Since introduction of the Guidelines, however, the Courts have declined to show them deference. Yet, Congress appears poised to enact legislation to forcibly align the Courts with the agency 101 Guidelines.

Today, both Houses of Congress released identical draft outlines (here) for Section 101 Reform that essentially track the USPTO Guidlines.

The Draft Outline presents the following framework for future legislation:

• Keep existing statutory categories of process, machine, manufacture, or composition of matter, or any useful improvement thereof.

• Eliminate, within the eligibility requirement, that any invention or discovery be both “new and useful.” Instead, simply require that the invention meet existing statutory utility requirements.

• Define, in a closed list, exclusive categories of statutory subject matter which alone should not be eligible for patent protection. The sole list of exclusions might include the following categories, for example:

▪ Fundamental scientific principles;
▪ Products that exist solely and exclusively in nature;
▪ Pure mathematical formulas;
▪ Economic or commercial principles;
▪ Mental activities.

• Create a “practical application” test to ensure that the statutorily ineligible subject matter is construed narrowly.

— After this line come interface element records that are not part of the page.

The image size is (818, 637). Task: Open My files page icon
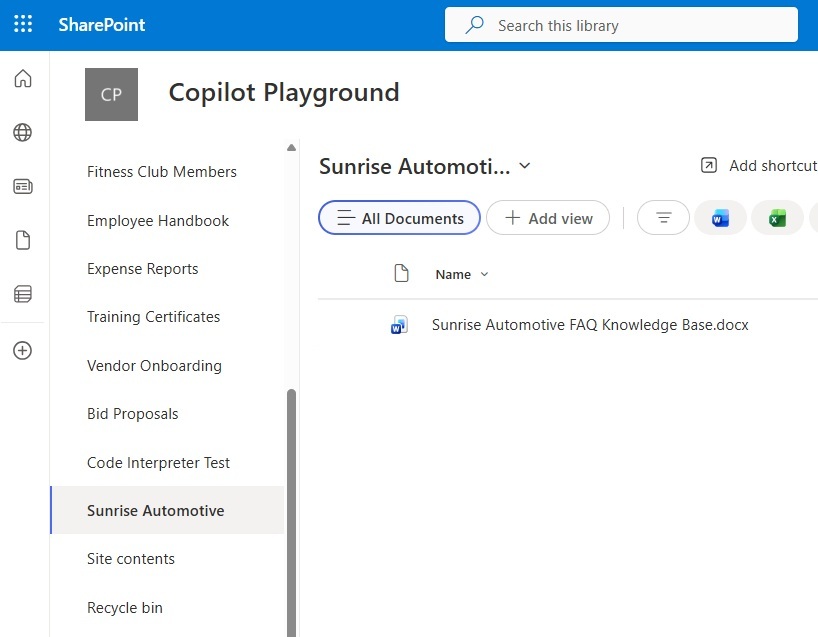[22, 240]
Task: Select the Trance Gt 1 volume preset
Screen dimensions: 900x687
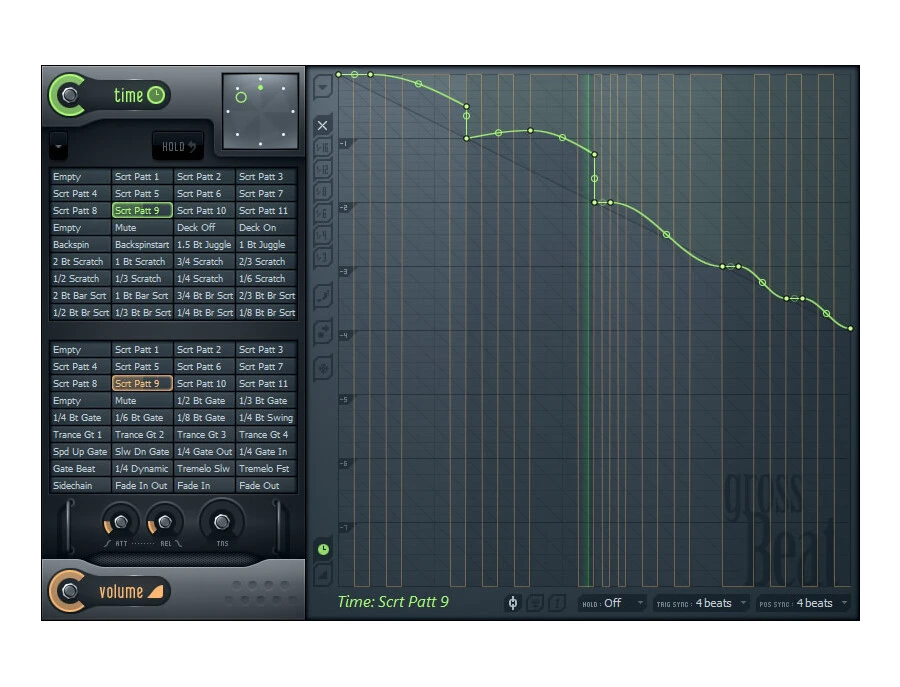Action: (80, 435)
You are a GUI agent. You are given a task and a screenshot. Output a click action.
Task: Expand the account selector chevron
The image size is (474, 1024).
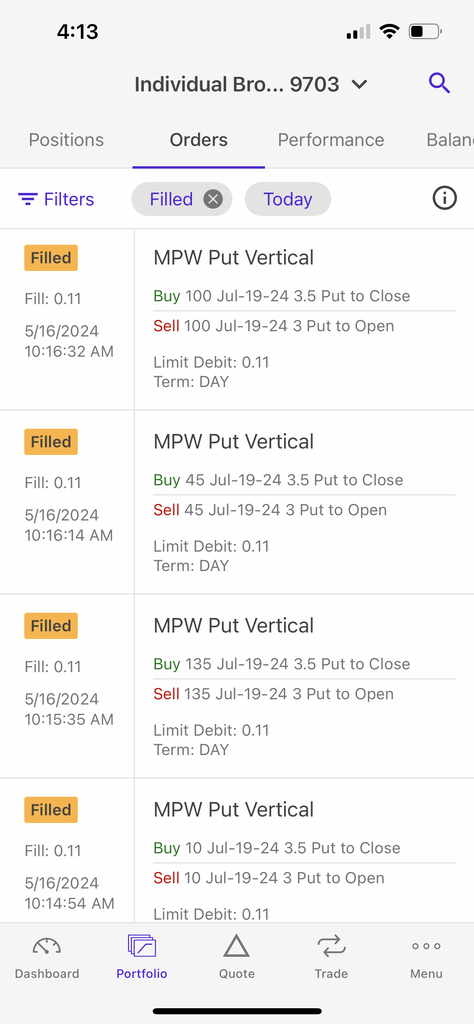359,84
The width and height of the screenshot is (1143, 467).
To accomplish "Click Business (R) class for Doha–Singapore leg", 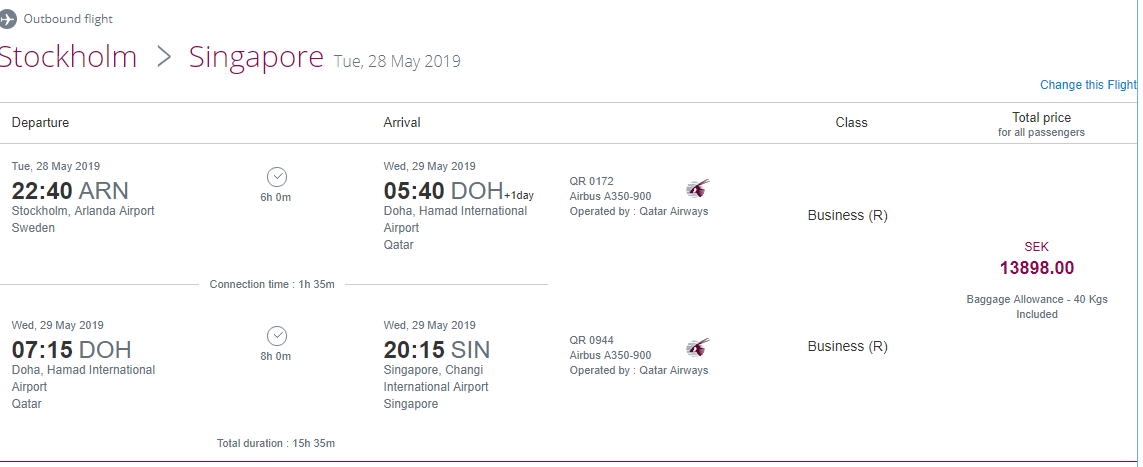I will click(x=847, y=347).
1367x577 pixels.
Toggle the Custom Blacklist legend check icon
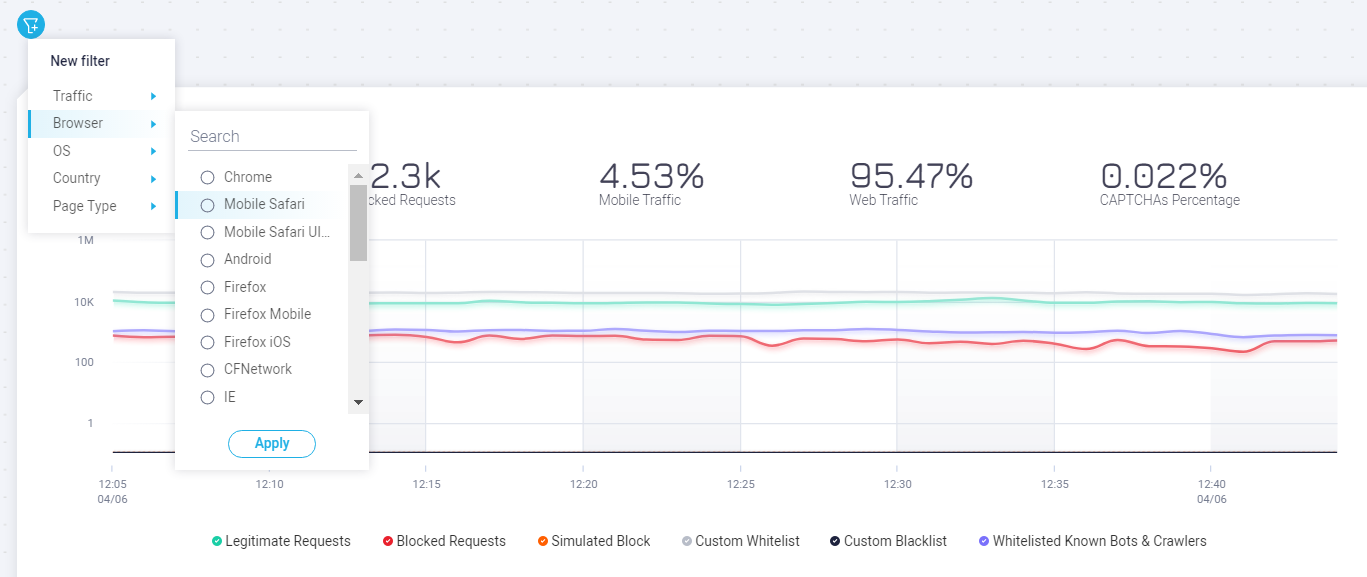835,541
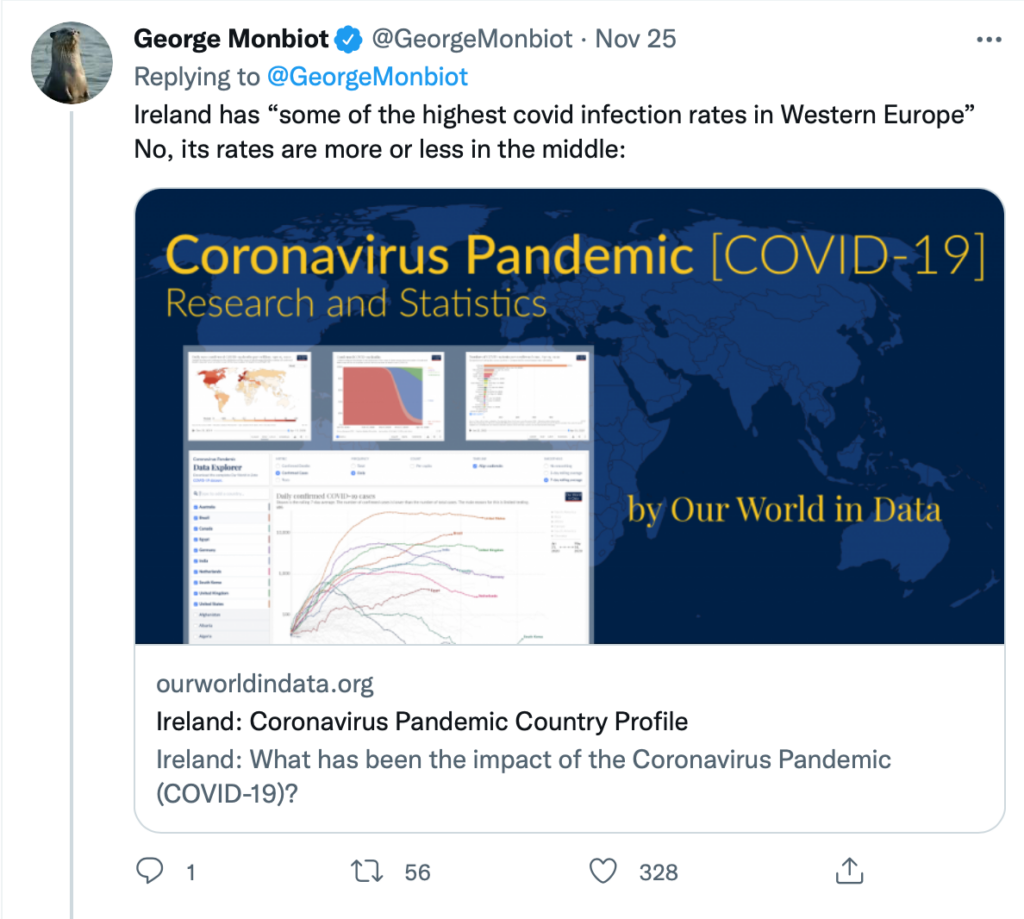
Task: Click the reply speech bubble icon
Action: (x=150, y=871)
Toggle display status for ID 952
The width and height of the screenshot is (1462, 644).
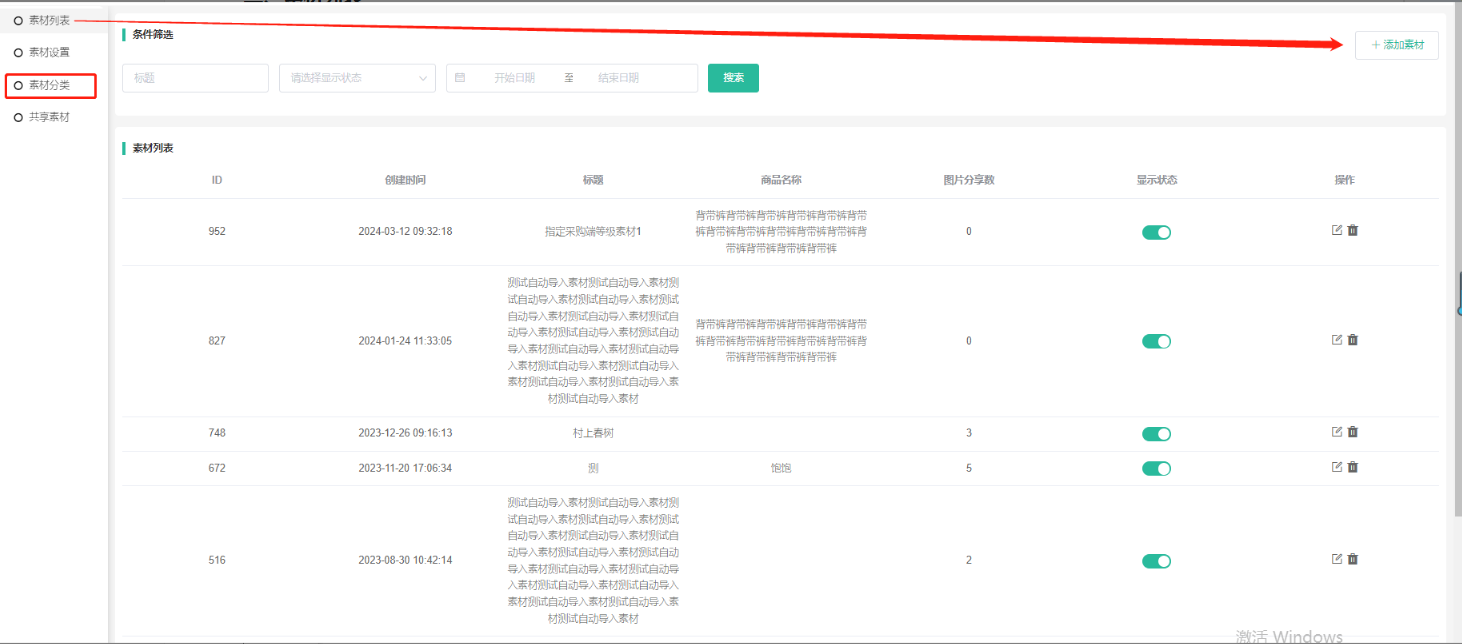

• Ensure that simply reciting generic technical language or generic functional language does not salvage an otherwise ineligible claim.

• Statutorily abrogate judicially created exceptions to patent eligible subject matter in favor of exclusive statutory categories of ineligible subject matter.

• Make clear that eligibility is determined by considering each and every element of the claim as a whole and without regard to considerations properly addressed by 102, 103 and 112.

As can be appreicated,defining a closed list, just like the Guidelines, will go a long way to simplifying 101 analysis. Likewise, the practical application test also follows the lead of the agency. Other changes include the spearation of concerns about whether technology is “known or conventional, ” which the agency has done its best to filter out of its primary analysis.

While this proposal is likely music to the ears of those in medical diagnostics and Bio/Pharma fields, for Big Tech, the focus be on the specifics of the practical application test.

One thing is clear, Congress is has placed 101 Reform on the fast track and we can expect to see a draft bill emerging sooner rather than later.